Abstract:Large language models (LLMs) have demonstrated remarkable capabilities across a range of text-generation tasks. However, LLMs still struggle with problems requiring multi-step decision-making and environmental feedback, such as online shopping, scientific reasoning, and mathematical problem-solving. Unlike pure text data, collecting large-scale decision-making data is challenging. Moreover, many powerful LLMs are only accessible through APIs, which hinders their fine-tuning for agent tasks due to cost and complexity. To address LLM agents' limitations, we propose a framework that can automatically learn a reward model from the environment without human annotations. This model can be used to evaluate the action trajectories of LLM agents and provide heuristics for task planning. Specifically, our approach involves employing one LLM-based agent to navigate an environment randomly, generating diverse action trajectories. Subsequently, a separate LLM is leveraged to assign a task intent and synthesize a negative response alongside the correct response for each trajectory.

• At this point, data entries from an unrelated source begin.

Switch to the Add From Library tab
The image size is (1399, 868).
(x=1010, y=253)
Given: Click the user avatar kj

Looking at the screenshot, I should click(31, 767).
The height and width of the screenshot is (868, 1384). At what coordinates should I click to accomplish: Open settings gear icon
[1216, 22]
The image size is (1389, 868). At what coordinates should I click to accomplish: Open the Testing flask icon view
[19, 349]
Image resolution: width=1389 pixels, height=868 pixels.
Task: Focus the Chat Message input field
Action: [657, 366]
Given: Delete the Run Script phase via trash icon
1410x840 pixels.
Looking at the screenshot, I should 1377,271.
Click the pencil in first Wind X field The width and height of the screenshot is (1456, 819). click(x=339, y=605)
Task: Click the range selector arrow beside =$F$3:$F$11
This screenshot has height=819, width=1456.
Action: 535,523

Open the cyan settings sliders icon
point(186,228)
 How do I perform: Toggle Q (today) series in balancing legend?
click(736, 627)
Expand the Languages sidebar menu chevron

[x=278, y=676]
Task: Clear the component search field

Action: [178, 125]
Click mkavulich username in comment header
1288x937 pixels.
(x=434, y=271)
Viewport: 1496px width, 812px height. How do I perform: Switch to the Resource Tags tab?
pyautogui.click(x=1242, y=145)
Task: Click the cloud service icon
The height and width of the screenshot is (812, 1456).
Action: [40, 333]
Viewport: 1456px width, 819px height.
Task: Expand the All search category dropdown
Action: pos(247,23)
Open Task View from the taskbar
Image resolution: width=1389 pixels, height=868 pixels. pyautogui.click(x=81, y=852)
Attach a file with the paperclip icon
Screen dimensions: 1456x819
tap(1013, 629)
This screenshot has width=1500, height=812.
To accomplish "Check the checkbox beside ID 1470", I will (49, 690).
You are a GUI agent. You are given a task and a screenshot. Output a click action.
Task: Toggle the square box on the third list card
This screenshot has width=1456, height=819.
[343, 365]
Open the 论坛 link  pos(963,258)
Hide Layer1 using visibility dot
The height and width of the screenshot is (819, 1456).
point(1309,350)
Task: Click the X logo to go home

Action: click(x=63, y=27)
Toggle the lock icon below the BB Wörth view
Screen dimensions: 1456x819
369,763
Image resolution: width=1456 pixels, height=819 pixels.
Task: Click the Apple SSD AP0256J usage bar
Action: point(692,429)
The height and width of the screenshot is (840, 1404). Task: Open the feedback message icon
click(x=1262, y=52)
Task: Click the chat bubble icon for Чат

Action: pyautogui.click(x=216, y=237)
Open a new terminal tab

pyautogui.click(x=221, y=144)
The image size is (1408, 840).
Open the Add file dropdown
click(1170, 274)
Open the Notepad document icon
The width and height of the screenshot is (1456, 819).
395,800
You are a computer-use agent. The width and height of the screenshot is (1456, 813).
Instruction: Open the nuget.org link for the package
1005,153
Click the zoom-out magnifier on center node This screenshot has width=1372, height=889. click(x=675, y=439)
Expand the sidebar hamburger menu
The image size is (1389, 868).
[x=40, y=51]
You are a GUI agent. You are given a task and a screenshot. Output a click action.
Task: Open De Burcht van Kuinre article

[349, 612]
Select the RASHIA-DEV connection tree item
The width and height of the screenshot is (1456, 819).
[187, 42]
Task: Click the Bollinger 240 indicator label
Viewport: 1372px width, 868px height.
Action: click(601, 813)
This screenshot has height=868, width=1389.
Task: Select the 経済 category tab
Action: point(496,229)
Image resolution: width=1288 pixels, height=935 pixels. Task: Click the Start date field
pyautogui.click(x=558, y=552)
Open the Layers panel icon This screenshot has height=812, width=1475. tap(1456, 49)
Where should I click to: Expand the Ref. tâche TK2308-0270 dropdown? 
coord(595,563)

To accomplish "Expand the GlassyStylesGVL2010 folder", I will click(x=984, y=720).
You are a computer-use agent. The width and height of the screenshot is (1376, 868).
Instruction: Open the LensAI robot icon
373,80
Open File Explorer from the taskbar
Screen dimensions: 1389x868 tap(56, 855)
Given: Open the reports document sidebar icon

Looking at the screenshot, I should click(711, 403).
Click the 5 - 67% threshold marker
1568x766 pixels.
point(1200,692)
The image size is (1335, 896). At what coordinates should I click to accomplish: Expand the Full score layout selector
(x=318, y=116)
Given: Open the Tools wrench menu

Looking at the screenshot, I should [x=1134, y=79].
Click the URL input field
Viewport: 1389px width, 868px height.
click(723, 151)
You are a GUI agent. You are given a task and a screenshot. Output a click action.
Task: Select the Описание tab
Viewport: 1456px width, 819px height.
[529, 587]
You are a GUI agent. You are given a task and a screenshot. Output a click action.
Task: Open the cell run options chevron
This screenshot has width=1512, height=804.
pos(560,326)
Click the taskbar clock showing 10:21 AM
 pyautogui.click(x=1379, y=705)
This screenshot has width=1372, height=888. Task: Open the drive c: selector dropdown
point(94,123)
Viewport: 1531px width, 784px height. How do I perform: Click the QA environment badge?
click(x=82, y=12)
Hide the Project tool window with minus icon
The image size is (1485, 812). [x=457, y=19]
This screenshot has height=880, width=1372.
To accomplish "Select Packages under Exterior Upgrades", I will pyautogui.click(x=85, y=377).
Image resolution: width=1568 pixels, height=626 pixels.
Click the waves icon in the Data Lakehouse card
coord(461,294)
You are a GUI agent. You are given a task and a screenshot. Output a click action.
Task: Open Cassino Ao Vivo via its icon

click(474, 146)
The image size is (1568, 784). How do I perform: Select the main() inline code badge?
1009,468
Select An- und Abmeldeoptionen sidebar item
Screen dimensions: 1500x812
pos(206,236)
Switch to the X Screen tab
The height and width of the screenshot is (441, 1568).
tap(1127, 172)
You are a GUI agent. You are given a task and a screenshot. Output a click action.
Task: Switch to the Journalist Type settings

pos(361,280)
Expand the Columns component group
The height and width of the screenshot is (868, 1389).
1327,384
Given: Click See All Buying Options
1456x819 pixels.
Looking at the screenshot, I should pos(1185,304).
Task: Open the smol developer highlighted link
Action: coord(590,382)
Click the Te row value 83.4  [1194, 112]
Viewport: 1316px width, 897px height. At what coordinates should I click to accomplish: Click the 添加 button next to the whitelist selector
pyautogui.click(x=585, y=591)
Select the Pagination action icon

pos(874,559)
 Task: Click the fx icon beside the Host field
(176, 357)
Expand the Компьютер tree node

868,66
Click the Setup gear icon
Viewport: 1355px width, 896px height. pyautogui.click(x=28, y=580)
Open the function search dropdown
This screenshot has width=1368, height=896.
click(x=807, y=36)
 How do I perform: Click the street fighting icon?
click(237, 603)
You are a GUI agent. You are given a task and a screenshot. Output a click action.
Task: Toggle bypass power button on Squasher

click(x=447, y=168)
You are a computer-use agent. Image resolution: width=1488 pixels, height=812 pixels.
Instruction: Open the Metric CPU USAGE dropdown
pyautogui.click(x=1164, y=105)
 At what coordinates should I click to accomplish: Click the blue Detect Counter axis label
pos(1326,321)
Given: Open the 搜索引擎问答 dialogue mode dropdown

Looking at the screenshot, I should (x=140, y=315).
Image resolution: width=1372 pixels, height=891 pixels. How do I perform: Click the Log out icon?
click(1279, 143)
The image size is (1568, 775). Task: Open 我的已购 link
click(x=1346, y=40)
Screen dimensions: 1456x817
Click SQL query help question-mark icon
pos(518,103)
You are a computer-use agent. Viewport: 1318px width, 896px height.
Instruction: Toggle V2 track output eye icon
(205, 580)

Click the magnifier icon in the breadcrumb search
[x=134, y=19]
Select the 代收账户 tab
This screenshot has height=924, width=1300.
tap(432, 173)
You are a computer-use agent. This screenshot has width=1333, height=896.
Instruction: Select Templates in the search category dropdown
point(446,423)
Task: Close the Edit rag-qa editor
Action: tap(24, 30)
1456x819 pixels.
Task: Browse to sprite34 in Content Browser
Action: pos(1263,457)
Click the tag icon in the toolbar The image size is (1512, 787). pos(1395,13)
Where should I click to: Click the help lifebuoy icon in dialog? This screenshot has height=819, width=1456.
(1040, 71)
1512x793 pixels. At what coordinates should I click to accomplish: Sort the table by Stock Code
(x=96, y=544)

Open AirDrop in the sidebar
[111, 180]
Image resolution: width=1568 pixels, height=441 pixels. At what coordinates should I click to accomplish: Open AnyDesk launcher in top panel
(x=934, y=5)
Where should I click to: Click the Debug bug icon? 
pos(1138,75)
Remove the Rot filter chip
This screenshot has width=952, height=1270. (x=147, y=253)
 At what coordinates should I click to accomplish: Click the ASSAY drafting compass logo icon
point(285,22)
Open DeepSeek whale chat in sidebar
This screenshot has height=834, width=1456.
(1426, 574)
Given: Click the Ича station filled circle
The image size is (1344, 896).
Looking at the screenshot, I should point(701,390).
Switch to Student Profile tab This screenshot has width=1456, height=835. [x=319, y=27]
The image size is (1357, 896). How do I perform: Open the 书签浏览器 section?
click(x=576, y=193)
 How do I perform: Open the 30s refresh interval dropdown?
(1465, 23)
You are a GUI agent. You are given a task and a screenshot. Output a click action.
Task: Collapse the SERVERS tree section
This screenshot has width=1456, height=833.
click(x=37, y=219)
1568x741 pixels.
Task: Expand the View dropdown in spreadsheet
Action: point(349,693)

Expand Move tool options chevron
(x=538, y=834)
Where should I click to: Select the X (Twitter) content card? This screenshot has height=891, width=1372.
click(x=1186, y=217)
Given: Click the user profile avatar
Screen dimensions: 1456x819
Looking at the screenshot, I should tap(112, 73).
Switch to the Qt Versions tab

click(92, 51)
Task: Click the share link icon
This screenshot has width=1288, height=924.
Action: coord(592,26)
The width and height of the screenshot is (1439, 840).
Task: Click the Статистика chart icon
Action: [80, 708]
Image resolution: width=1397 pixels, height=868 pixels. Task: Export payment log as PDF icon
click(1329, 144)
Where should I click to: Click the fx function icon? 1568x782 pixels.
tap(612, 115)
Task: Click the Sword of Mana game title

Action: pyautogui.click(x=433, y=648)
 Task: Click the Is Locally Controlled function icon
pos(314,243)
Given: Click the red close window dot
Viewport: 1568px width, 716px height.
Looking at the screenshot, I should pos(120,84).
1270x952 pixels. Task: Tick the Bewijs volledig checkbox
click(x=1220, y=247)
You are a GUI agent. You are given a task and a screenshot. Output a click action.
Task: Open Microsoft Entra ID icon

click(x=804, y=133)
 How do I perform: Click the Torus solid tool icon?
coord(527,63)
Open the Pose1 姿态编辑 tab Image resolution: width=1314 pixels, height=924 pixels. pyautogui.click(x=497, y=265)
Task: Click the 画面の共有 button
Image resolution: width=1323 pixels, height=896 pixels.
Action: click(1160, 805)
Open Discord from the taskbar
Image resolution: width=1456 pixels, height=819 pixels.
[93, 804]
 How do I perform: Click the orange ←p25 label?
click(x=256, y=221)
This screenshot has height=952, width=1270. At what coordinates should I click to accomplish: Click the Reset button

These triplets (task intent, positive response, and negative response) are then utilized as training data to optimize a reward model capable of scoring action trajectories. The effectiveness and generalizability of our framework are demonstrated through evaluations conducted on different agent benchmarks. In conclusion, our proposed framework represents a significant advancement in enhancing LLM agents' decision-making capabilities. By automating the learning of reward models, we overcome the challenges of data scarcity and API limitations, potentially revolutionizing the application of LLMs in complex and interactive environments. This research paves the way for more sophisticated AI agents capable of tackling a wide range of real-world problems requiring multi-step decision-making.